*Exercise prompt*
Format the rows below as a JSON list of strings, with each line as its own string. Leave out the blank lines.
begin Supplied material
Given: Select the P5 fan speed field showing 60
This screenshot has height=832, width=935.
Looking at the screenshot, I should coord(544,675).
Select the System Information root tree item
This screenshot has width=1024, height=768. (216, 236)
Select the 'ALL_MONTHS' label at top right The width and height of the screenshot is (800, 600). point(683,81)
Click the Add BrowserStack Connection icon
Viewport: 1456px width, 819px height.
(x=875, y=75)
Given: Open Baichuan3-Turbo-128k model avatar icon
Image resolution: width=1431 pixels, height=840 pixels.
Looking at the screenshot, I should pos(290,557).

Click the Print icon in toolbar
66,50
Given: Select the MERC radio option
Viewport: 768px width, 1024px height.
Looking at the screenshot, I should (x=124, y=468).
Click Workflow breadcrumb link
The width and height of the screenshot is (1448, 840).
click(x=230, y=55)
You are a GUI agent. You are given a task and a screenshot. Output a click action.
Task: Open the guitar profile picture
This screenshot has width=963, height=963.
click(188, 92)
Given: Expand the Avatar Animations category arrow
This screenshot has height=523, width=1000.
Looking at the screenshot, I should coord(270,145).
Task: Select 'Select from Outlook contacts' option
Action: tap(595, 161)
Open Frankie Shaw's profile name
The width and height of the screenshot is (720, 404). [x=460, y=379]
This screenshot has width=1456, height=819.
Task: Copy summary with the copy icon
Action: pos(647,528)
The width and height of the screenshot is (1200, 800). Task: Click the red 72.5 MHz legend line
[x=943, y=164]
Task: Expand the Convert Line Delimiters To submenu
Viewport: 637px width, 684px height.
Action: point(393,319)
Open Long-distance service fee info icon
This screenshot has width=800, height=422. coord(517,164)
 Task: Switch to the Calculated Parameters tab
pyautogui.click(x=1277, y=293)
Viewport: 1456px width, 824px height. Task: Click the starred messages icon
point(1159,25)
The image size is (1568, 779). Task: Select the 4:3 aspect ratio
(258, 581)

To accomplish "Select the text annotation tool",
end Supplied material
*Response to this task*
[
  "Given: Select the P5 fan speed field showing 60",
  "This screenshot has height=832, width=935.",
  "Looking at the screenshot, I should coord(544,675).",
  "Select the System Information root tree item",
  "This screenshot has width=1024, height=768. (216, 236)",
  "Select the 'ALL_MONTHS' label at top right The width and height of the screenshot is (800, 600). point(683,81)",
  "Click the Add BrowserStack Connection icon",
  "Viewport: 1456px width, 819px height.",
  "(x=875, y=75)",
  "Given: Open Baichuan3-Turbo-128k model avatar icon",
  "Image resolution: width=1431 pixels, height=840 pixels.",
  "Looking at the screenshot, I should pos(290,557).",
  "Click the Print icon in toolbar",
  "66,50",
  "Given: Select the MERC radio option",
  "Viewport: 768px width, 1024px height.",
  "Looking at the screenshot, I should (x=124, y=468).",
  "Click Workflow breadcrumb link",
  "The width and height of the screenshot is (1448, 840).",
  "click(x=230, y=55)",
  "You are a GUI agent. You are given a task and a screenshot. Output a click action.",
  "Task: Open the guitar profile picture",
  "This screenshot has width=963, height=963.",
  "click(188, 92)",
  "Given: Expand the Avatar Animations category arrow",
  "This screenshot has height=523, width=1000.",
  "Looking at the screenshot, I should coord(270,145).",
  "Task: Select 'Select from Outlook contacts' option",
  "Action: tap(595, 161)",
  "Open Frankie Shaw's profile name",
  "The width and height of the screenshot is (720, 404). [x=460, y=379]",
  "This screenshot has width=1456, height=819.",
  "Task: Copy summary with the copy icon",
  "Action: pos(647,528)",
  "The width and height of the screenshot is (1200, 800). Task: Click the red 72.5 MHz legend line",
  "[x=943, y=164]",
  "Task: Expand the Convert Line Delimiters To submenu",
  "Viewport: 637px width, 684px height.",
  "Action: point(393,319)",
  "Open Long-distance service fee info icon",
  "This screenshot has width=800, height=422. coord(517,164)",
  " Task: Switch to the Calculated Parameters tab",
  "pyautogui.click(x=1277, y=293)",
  "Viewport: 1456px width, 824px height. Task: Click the starred messages icon",
  "point(1159,25)",
  "The image size is (1568, 779). Task: Select the 4:3 aspect ratio",
  "(258, 581)",
  "To accomplish \"Select the text annotation tool\","
]